Copy out the records again, beginning at the line containing "The image size is (1500, 1500)." and continuing through the end of the records, keeping the requests and adding 89 to every coordinate in the answers. Leave the pictures out.

START Recorded data

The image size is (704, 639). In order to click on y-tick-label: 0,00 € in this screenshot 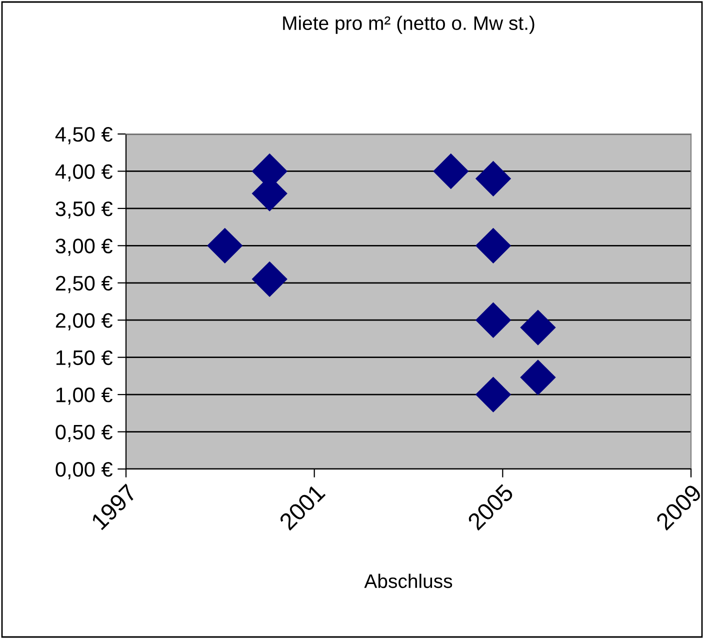, I will do `click(84, 471)`.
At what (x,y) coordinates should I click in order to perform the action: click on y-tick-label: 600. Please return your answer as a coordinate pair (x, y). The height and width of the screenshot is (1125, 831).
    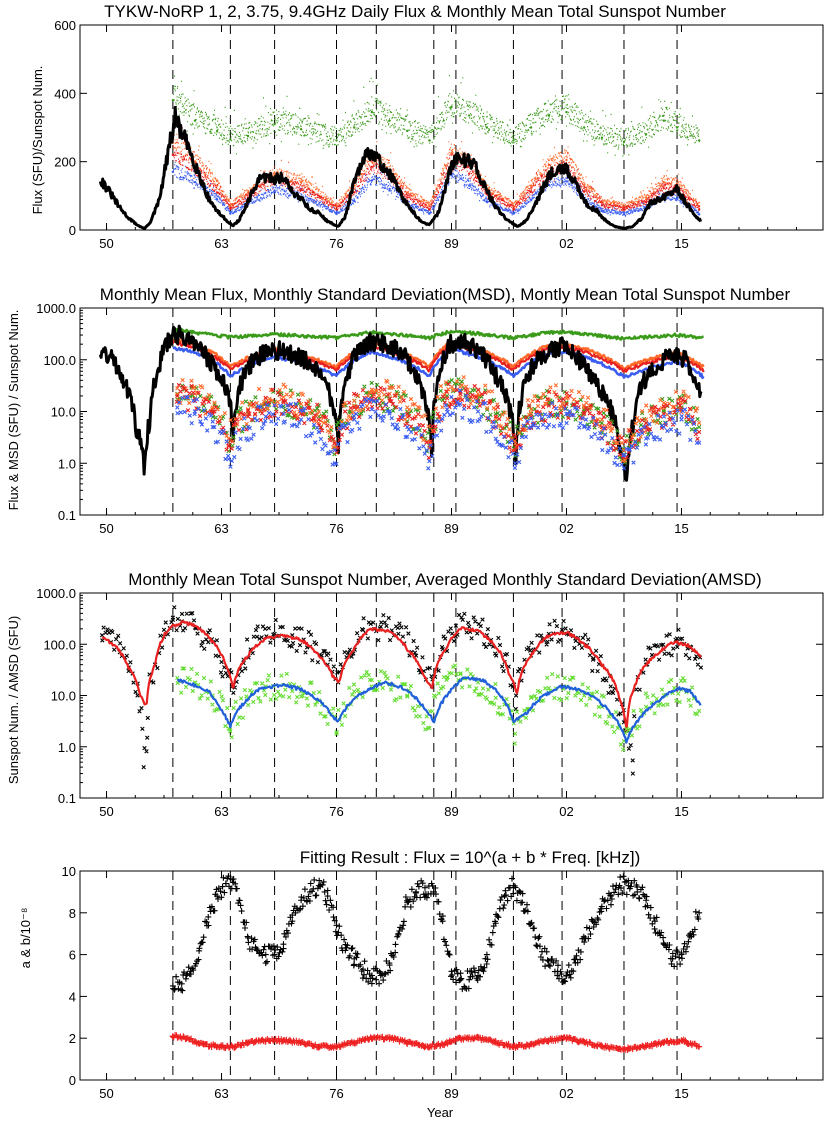
    Looking at the image, I should click on (65, 26).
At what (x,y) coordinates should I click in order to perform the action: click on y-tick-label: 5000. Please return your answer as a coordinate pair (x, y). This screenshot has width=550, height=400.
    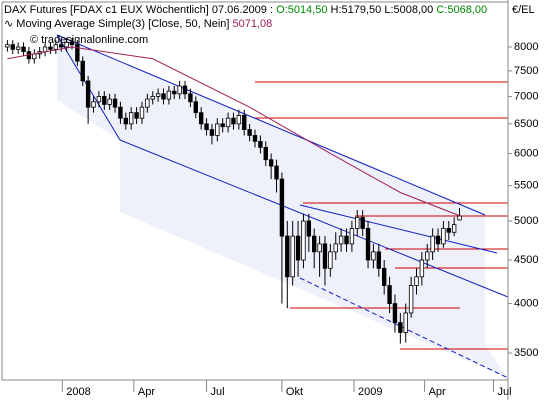
    Looking at the image, I should click on (526, 221).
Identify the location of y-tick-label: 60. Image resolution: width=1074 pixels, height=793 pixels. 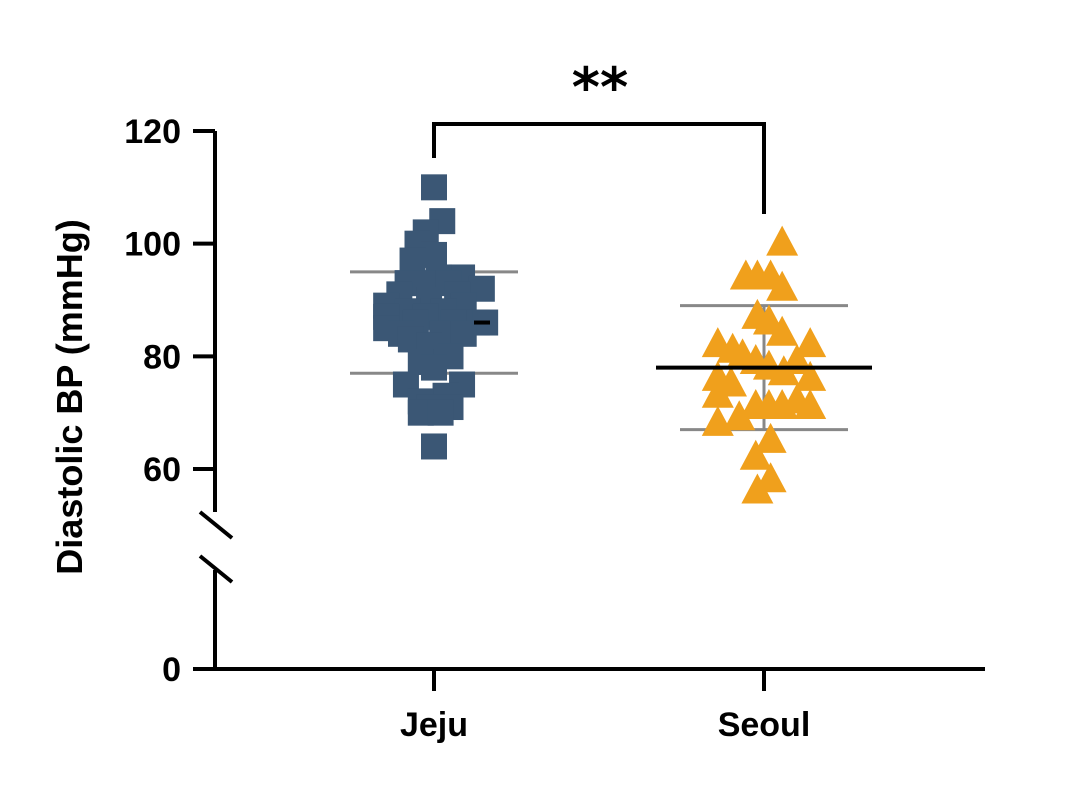
(162, 470).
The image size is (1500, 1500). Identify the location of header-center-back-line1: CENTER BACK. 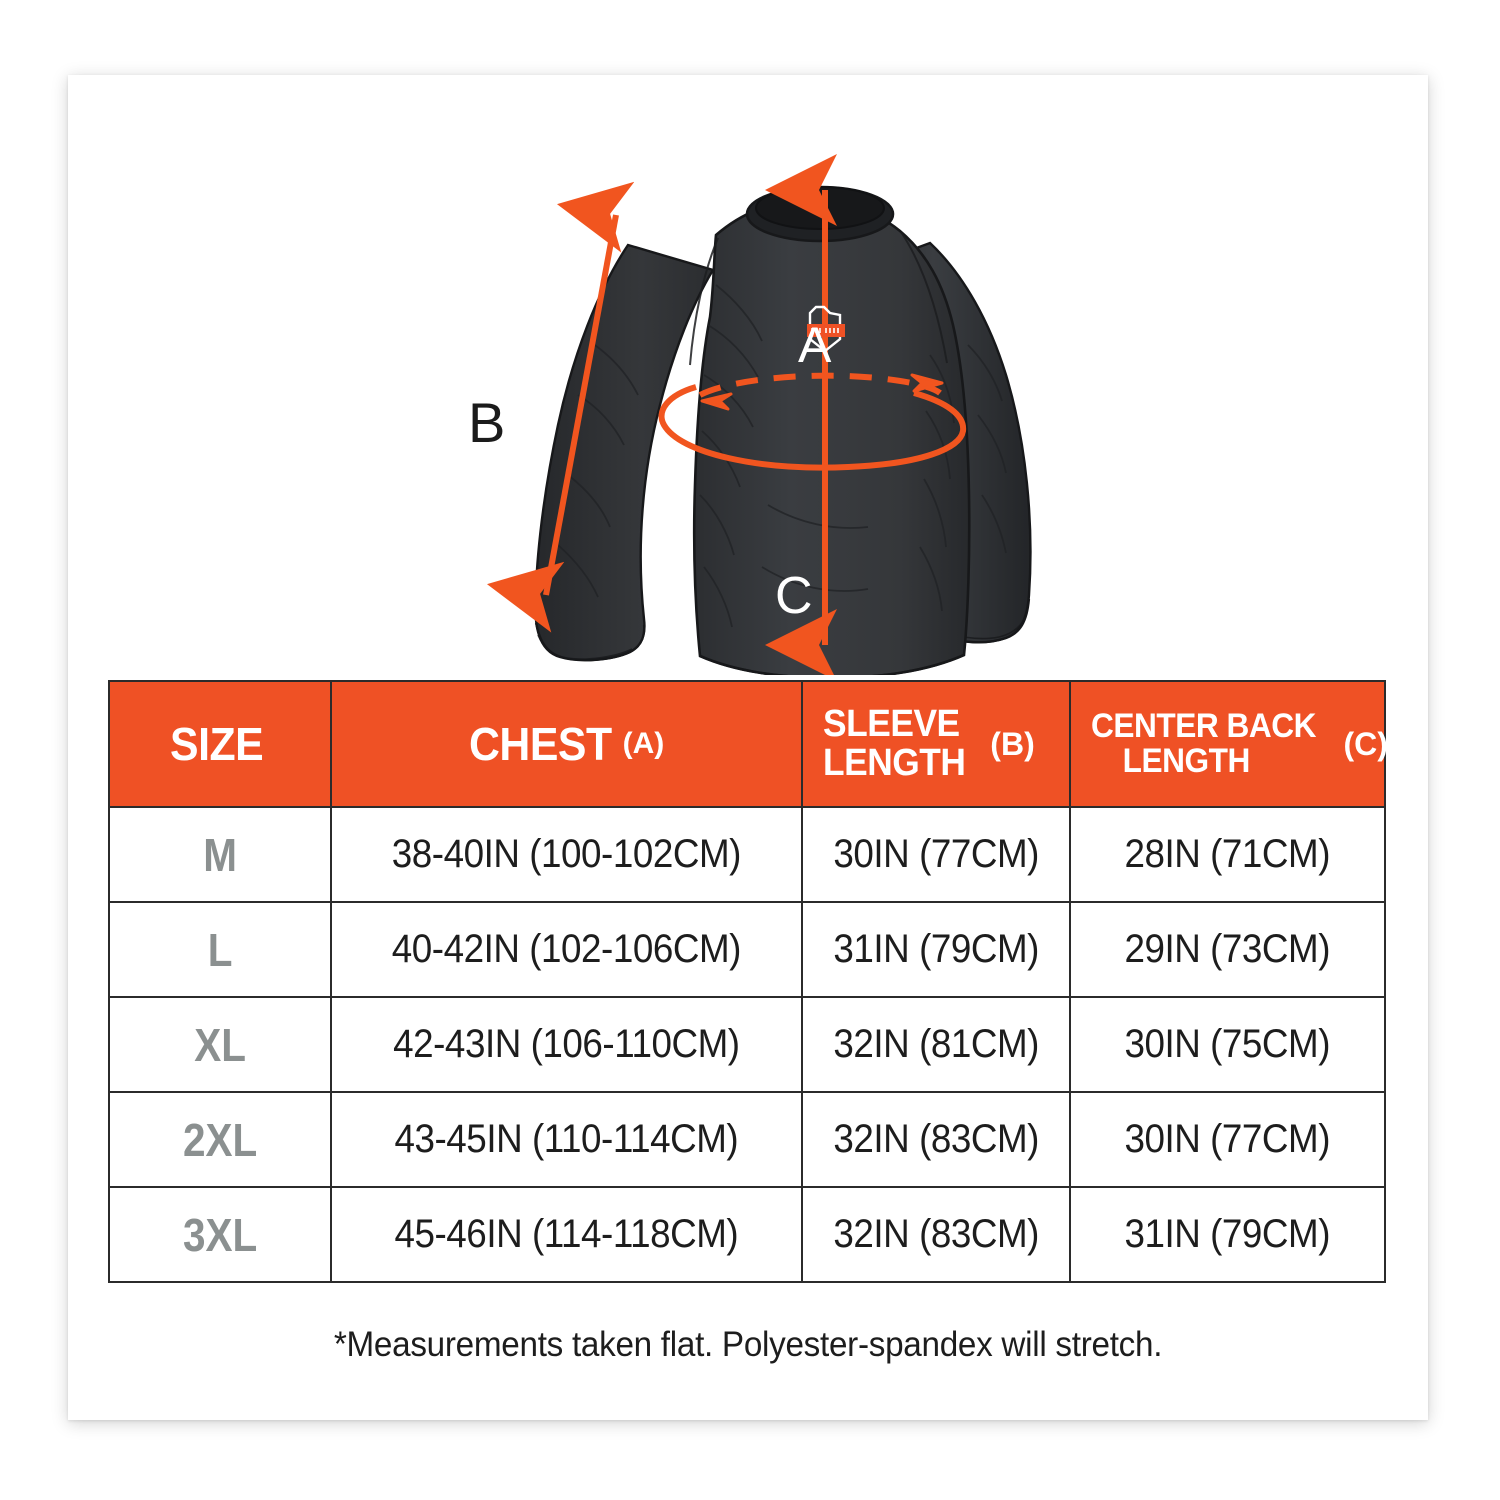
(1204, 726).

END Recorded data

— Your solution —
The image size is (1500, 1500). Identify the location of header-center-back-line1: CENTER BACK. 
(1293, 815).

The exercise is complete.